Il lungo ciclo di detenzioni è iniziato nel 2010 quando ha aderito al Centro per la difesa dei diritti umani. Una cauzione di 50mila dollari le ha concesso il ritorno alla libertà per un breve periodo perché qualche giorno dopo è stata nuovamente arrestata. Una volta fuori, Narges è stata nuovamente imprigionata nel luglio 2011, poi nel 2015 e infine nel 2016. Fino al 2021 ha vissuto un raro periodo di libertà interrotto a novembre con l’arresto durante la cerimonia commemorativa in occasione del secondo anniversario della morte di Ebrahim Ketabdar, ucciso dalle forze dell’ordine durante le proteste del novembre 2019. La condanna fu di due anni e sei mesi con la minaccia di una fustigazione di 80 frustate.
All’inizio del 2022, mentre si trovava ancora in isolamento, Mohammadi è stata condannata ad altri otto anni e due mesi per aver partecipato ad un sit in con altre detenute nel reparto femminile nella prigione di Evin avvenuto nel 2019. Nel gennaio 2022 è stata trasferita in un reparto con donne condannate per gravi crimini in violazione della legge iraniana e degli standard internazionali.

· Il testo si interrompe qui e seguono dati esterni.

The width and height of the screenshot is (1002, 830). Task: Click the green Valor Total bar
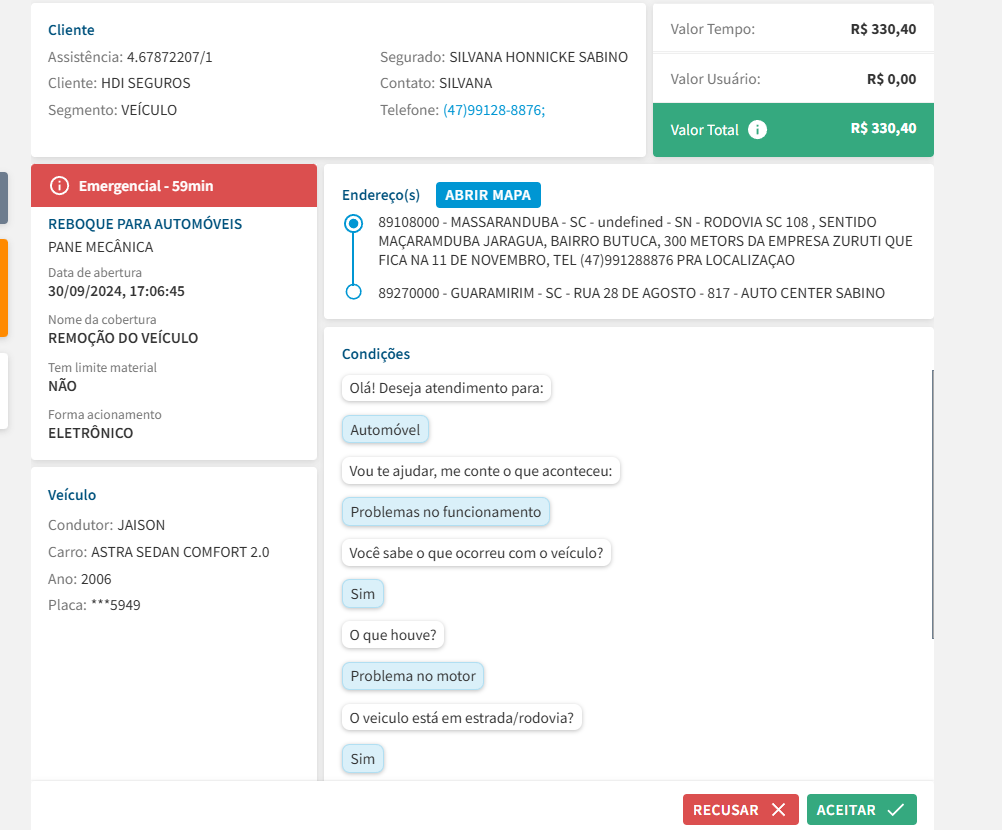point(793,130)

Amnesty International ha denunciato la negazione delle cure mediche durante la detenzione a seguito di alcuni attacchi di cuore e un successivo intervento chirurgico al cuore e una malattia polmonare di cui la detenuta soffre. Un mese fa ha iniziato anche lo sciopero della fame nella prigione di Evin, dove è detenuta per aver protestato contro i ritardi nel fornire le cure mediche alle persone detenute e contro la legge dell’obbligo del velo.
Premio Sakharov
Allo stesso modo, le autorità iraniane hanno impedito la partecipazione alla famiglia di Mahsa Amini per ritirare il premio Sakharov. Il premio per la libertà di pensiero è stato assegnato postumo dall’Unione europea alla giovane 22enne curdo iraniana, morta l’anno scorso mentre si trovava sotto la custodia della polizia morale accusata di non aver indossato correttamente il velo. I genitori e il fratello si stavano recando all’aeroporto per viaggiare verso Parigi dove si terrà la cerimonia ma le autorità gli hanno tolto i passaporti e gli hanno vietato di lasciare il paese.
La presidente del Parlamento europeo è intervenuta per chiedere alle autorità iraniane di ritirare la decisione: «Il loro posto martedì è all'Eurocamera per ricevere il premio Sakharov, insieme alle coraggiose donne iraniane. La verità non può essere messa a tacere».